A couple background bits to better understand my interest in ebooks of late — first, I’m a bibliophile and librarian. Second, while I was getting my graduate degree, I took a few classes on user experience design and usability. At the time, I thought about usability in terms of websites for library catalogs, databases, and so on. I was fascinated to see how storytelling became an element of user experience, and now I see user experience entering the realm of book design.
In the paper form, books did not seem to stray far from the traditional codex format. Now that ebooks are morphing into apps, almost anything is possible. The table of contents doesn’t have to be a table anymore, chapters don’t have to follow each other, and the whole notion of page numbers can be turned into something else entirely.

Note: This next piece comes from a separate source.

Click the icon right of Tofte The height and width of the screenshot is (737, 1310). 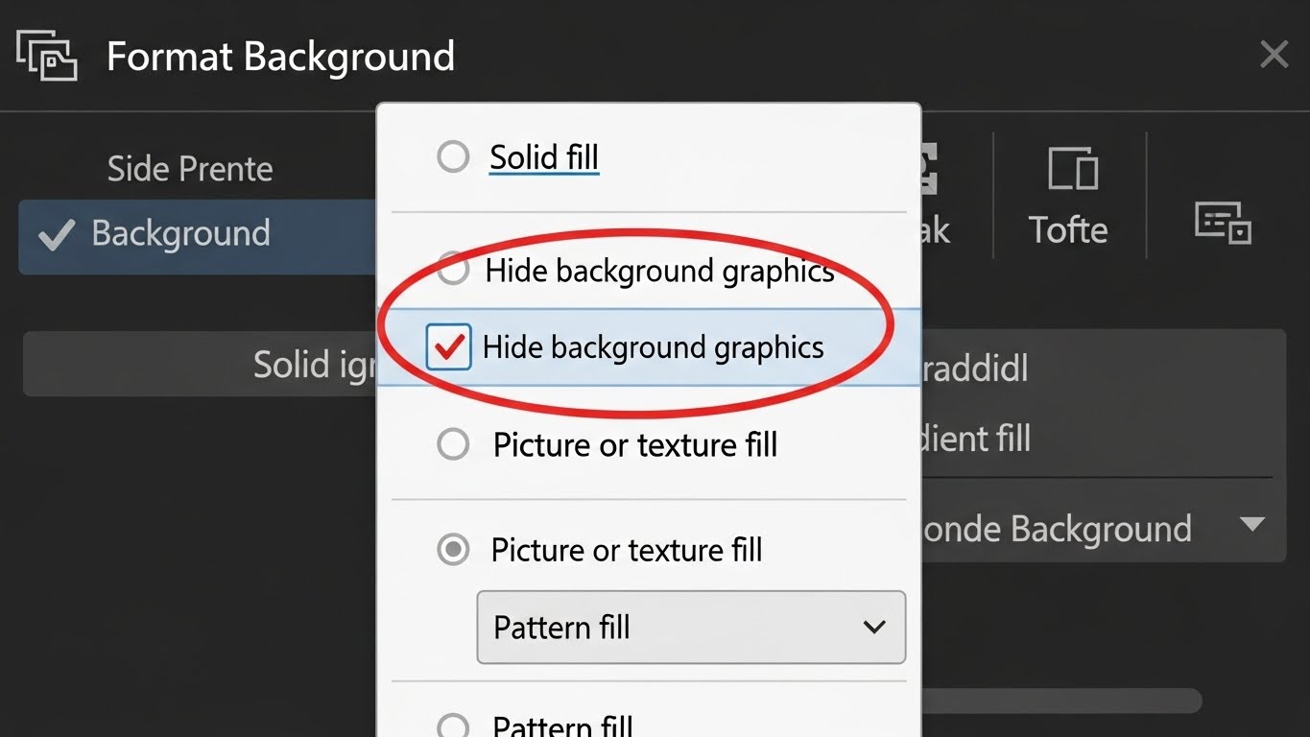[x=1223, y=222]
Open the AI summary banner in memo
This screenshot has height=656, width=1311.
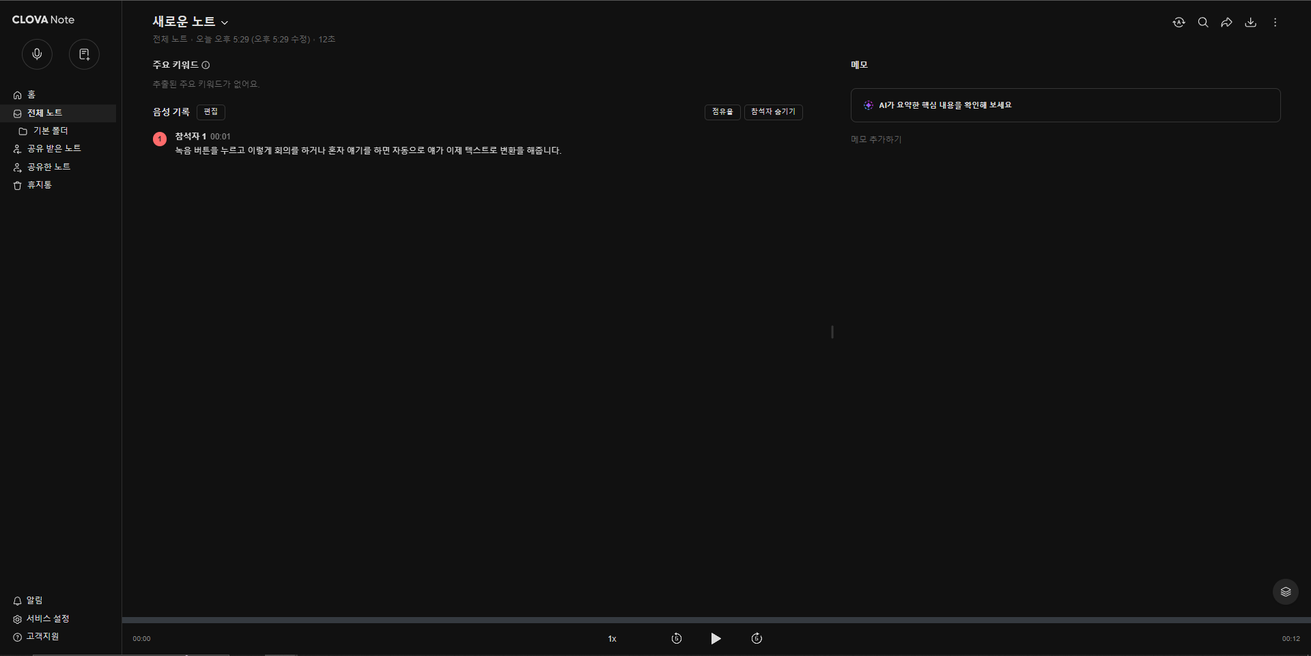pyautogui.click(x=1065, y=105)
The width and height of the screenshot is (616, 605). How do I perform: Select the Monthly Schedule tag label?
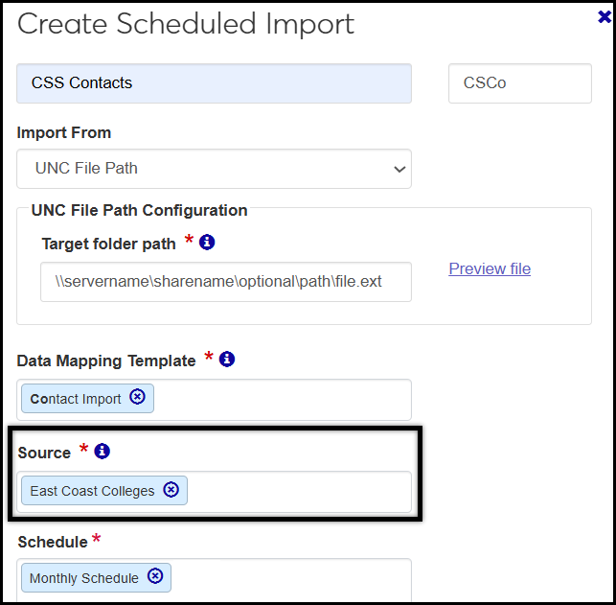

Along these lines, I’ve been following a few blogs that are diving into these questions. My favorites so far:
- New Kind of Book by Peter Meyers – some of his pieces are repeated at the blogs below, but I still think it’s worthwhile to catch each of his posts
- Digital Book World – this multi-author blog looks at ebooks from the publishing point of view, more fascinating than I would have thought
- Publishing Insight on O’Reilly Radar – the more technical side of ebooks and publishing
I’m excited to see the traditional idea of “what is the book” turned upside down. Perhaps, after a heady phase of experimentation, we’ll end up using the old book trappings after all, even in our ebooks. Or maybe, as future writers grow up reading ebooks of varying formats, they’ll begin to write in completely different styles that push ebook formats into further changes.
Another trend popping up again lately (seems to come and go in waves) is serialization. When I think of serialized books, I think of old London magazines in the late 1800s selling pieces of Charles Dickens stories and then later, selling Sherlock Holmes cases to such raging popularity that Sir Arthur Conan Doyle had to bring the character back after killing him off. I find it somehow strange that there hasn’t been a online serialized story that has gone viral quite like Dickens or Conan Doyle did in their day. The blog format seems like the perfect tool for such a narrative unfolding over time, but it just hasn’t taken off in that way … as far as I know, at least. The closest thing I’ve seen to something like this was the @MayorEmanuel twitter feed during the Chicago election.
Another, shorter Twitter story unfolded recently, as described by Peter Meyers. And there have been reports of serialized ebooks coming out, with various levels of pricing options:
As readers become accustomed to using devices like the Kindle and iPad for subscriptions, I wonder if serialized fiction will make a comeback. We have some serialized fiction now in the form of TV miniseries and sitcoms, but I’m hoping for something better. Deep down I see serialized fiction as the format that will usher in a tidal wave of social reading — people talking about the latest piece of the story over dinner with friends or over coffee at work. Maybe it’s just me, but one big thing I think we would gain from a shared experience of literature (over the shared experience of TV, for example) is the space for imagination, the wiggle room for interpretation that is hardly present (or to a much lesser extent) in the visual and aural world of TV.
Would you subscribe to a novel? Would you read a chapter at a time as it was released, or save them until you had the whole book?
And most of all – what do you see as the biggest difference to emerge so far between ebooks and paper books?